The ASF licenses this file to You under the Apache License, Version 2.0
(the "License"); you may not use this file except in compliance with
the License. You may obtain a copy of the License at
http://www.apache.org/licenses/LICENSE-2.0
Unless required by applicable law or agreed to in writing, software
distributed under the License is distributed on an "AS IS" BASIS,
WITHOUT WARRANTIES OR CONDITIONS OF ANY KIND, either express or implied.

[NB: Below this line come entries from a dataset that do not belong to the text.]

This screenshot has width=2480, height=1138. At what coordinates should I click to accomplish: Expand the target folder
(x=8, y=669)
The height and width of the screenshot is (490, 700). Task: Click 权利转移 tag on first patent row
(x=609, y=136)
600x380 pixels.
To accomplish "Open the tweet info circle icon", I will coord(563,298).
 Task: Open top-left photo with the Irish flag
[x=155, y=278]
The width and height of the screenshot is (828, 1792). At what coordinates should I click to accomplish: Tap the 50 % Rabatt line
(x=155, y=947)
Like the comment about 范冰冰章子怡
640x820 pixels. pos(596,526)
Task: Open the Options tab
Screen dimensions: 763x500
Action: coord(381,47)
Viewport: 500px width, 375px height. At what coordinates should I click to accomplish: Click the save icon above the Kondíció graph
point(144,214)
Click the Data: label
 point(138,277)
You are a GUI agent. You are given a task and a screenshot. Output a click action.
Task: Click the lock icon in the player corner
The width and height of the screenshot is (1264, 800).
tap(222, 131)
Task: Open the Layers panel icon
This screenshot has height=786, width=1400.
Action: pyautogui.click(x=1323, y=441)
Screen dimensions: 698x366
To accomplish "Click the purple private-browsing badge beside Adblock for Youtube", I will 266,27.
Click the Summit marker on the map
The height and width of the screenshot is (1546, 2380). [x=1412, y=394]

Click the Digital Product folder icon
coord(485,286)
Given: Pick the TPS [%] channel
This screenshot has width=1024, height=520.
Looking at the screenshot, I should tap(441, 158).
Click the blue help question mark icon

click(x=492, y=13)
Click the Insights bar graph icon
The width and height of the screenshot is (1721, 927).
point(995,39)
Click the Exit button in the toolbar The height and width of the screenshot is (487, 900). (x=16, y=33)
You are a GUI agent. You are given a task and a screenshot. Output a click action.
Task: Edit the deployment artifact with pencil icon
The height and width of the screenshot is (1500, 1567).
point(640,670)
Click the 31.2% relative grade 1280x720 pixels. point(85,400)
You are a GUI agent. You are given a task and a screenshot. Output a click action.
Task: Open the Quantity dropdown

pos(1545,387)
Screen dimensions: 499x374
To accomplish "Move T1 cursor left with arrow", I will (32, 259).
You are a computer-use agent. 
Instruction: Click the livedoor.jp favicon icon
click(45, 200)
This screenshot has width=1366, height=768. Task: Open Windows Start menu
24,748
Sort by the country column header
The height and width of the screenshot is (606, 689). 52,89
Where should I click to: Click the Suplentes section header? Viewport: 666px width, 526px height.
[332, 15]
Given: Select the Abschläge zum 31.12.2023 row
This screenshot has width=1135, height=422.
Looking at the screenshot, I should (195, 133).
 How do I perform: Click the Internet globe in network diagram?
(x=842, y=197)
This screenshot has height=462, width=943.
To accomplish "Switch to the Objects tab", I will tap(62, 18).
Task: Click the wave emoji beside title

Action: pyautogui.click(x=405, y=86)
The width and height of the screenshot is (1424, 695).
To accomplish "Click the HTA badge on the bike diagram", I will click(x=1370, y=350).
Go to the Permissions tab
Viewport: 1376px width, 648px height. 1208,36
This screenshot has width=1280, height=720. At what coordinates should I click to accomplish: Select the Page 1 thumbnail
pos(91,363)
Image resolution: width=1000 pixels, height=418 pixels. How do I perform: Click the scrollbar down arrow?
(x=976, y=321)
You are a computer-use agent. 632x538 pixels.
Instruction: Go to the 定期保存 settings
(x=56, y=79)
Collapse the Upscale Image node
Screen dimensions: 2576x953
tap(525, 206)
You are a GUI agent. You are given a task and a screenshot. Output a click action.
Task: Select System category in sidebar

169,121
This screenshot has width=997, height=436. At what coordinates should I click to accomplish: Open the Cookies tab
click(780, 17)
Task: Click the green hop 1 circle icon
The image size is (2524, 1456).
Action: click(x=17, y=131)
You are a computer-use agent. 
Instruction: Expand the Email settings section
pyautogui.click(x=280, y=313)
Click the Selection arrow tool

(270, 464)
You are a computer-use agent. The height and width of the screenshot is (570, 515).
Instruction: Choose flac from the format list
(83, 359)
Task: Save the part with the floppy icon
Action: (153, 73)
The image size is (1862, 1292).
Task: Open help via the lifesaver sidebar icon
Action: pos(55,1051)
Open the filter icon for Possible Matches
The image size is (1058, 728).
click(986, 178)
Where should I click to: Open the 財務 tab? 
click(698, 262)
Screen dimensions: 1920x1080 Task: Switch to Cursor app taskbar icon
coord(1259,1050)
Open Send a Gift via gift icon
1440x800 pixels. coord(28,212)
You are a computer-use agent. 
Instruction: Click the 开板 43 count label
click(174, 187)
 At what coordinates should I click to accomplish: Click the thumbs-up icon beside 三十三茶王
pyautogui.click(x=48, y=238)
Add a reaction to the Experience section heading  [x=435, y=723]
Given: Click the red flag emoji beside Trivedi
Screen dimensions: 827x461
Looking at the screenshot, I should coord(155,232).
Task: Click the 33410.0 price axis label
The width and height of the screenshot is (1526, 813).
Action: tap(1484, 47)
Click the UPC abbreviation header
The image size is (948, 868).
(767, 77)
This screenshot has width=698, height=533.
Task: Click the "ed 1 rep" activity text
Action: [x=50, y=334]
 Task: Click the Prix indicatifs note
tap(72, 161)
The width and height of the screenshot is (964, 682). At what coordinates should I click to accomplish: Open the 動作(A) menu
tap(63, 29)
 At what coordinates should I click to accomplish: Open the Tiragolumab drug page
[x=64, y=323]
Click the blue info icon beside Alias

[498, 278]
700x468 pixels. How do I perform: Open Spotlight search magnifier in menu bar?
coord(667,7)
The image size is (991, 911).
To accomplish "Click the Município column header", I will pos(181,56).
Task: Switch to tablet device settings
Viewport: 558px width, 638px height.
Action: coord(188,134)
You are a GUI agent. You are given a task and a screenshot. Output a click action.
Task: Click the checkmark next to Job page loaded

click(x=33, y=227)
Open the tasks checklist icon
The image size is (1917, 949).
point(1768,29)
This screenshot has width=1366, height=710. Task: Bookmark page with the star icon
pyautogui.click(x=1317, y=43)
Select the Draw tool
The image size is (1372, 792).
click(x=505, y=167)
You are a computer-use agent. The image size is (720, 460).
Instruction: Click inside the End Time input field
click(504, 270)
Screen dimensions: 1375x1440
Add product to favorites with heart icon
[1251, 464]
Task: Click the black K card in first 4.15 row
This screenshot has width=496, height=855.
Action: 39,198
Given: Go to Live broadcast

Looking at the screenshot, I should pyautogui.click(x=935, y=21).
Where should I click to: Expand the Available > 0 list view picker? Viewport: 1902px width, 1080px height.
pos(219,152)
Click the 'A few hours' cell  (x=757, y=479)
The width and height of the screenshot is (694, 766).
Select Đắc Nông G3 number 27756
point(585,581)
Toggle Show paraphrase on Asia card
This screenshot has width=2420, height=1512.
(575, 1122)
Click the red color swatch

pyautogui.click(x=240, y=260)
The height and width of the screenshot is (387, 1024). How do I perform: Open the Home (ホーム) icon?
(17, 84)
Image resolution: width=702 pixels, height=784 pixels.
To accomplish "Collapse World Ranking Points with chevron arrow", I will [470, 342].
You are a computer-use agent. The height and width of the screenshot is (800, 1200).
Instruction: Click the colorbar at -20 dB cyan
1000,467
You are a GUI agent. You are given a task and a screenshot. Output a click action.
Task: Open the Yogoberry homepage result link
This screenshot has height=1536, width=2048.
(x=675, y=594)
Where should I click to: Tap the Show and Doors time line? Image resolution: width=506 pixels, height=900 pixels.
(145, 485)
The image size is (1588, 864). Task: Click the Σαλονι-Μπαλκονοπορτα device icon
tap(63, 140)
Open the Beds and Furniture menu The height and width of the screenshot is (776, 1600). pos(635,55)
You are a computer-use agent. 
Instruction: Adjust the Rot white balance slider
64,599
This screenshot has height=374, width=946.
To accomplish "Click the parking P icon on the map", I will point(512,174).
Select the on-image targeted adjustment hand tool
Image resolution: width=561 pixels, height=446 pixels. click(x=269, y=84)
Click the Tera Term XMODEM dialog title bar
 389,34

See the License for the specific language governing permissions and
limitations under the License.
Author : mattmann
Description: This xml file represents a natural ordering for which parsing
plugin should get called for a particular mimeType.
-->
<parse-plugins>
<!-- by default if the mimeType is set to *, or
if it can't be determined, use parse-tika -->
<mimeType name="*">
<plugin id="parse-tika" />
</mimeType>
<mimeType name="application/rss+xml">
<plugin id="parse-rss" />
<plugin id="feed" />
</mimeType>
<mimeType name="application/x-bzip2">
<!-- try and parse it with the zip parser -->
<plugin id="parse-zip" />
</mimeType>
<mimeType name="application/x-gzip">
<!-- try and parse it with the zip parser -->
<plugin id="parse-zip" />
</mimeType>
<mimeType name="application/x-javascript">
<plugin id="parse-js" />
</mimeType>
<mimeType name="application/x-shockwave-flash">
<plugin id="parse-swf" />
</mimeType>
<mimeType name="application/zip">
<plugin id="parse-zip" />
</mimeType>
<mimeType name="text/xml">
<plugin id="parse-tika" />
<plugin id="parse-rss" />
<plugin id="feed" />
</mimeType>
<mimeType name="application/xhtml+xml">
<plugin id="parse-rss" />
<plugin id="feed" />
</mimeType>
<!-- Types for parse-ext plugin: required for unit tests to pass. -->
<mimeType name="application/vnd.nutch.example.cat">
<plugin id="parse-ext" />
</mimeType>
<mimeType name="application/vnd.nutch.example.md5sum">
<plugin id="parse-ext" />
</mimeType>
<!-- alias mappings for parse-xxx names to the actual extension implementation
ids described in each plugin's plugin.xml file -->
<aliases>
<alias name="parse-tika"
extension-id="org.apache.nutch.parse.tika.TikaParser" />
<alias name="parse-ext" extension-id="ExtParser" />
<alias name="parse-js" extension-id="JSParser" />
<alias name="parse-rss"
extension-id="org.apache.nutch.parse.rss.RSSParser" />
<alias name="feed"
extension-id="org.apache.nutch.parse.feed.FeedParser" />
<alias name="parse-swf"
extension-id="org.apache.nutch.parse.swf.SWFParser" />
<alias name="parse-zip"
extension-id="org.apache.nutch.parse.zip.ZipParser" />
</aliases>
</parse-plugins>
Have you tried parsing with
Have you tried parsing with Tika?
Yeah, I tried that first,
Yeah, I tried that first, since that's what the text/xml mimeType definition had.